BBC also carried Mark Lawson's interview of Berners-Lee. Lawson tries, repeatedly, to force him to 'feel responsible') for a whole bunch of things that are bad about the internet. However, Berners-Lee comes out of this relentless nonsense quite unscathed. Like Mark Trodden, I too found this bit absolutely wonderful:

Question: Moving on to the consequences and the uses of the internet, the first question that arises a lot is the quality, the reliability of the information that is there. Now some people think that the internet has led to this great empire of lies, of unreliability. You simply don't know what the state of any of this information is.

TBL : When you say there are a lot of lies out there, if you go randomly picking up pieces of paper in the street or leafing through garbage at the garbage dump what are the chances you'll find something reliable written on the paper that you find there? Very small. When you go onto the internet, if you really rummage around randomly then how do you hope to find something of any of value?

But when you use the web, you follow links and you should keep bookmarks of the places where following links turns out to be a good idea. When you go to a site and it gives you pointers to places that you find are horrible or unreliable, then don't go there again.

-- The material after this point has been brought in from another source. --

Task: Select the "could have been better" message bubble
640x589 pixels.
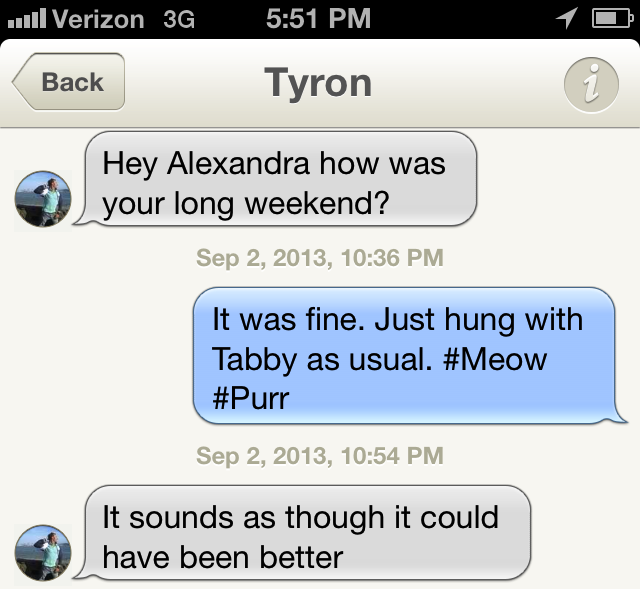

You see out there right now, for example, when you look at bloggers some of them are very careful. A good blogger when he says that something's happened will have a point to back, and there's a certain ethos within the blogging community, you always point to your source, you point all the way back to the original article. If you're looking at something and you don't know where it comes from, if there's no pointer to the source, you can ignore it.

1 Comments:

  1. Anonymous said...

    Abi, I liked the analogy to picking up pieces of paper. The ethos TBL's talking about is what you'd find among good journalists too: back up your assertions with sources or first-hand reports.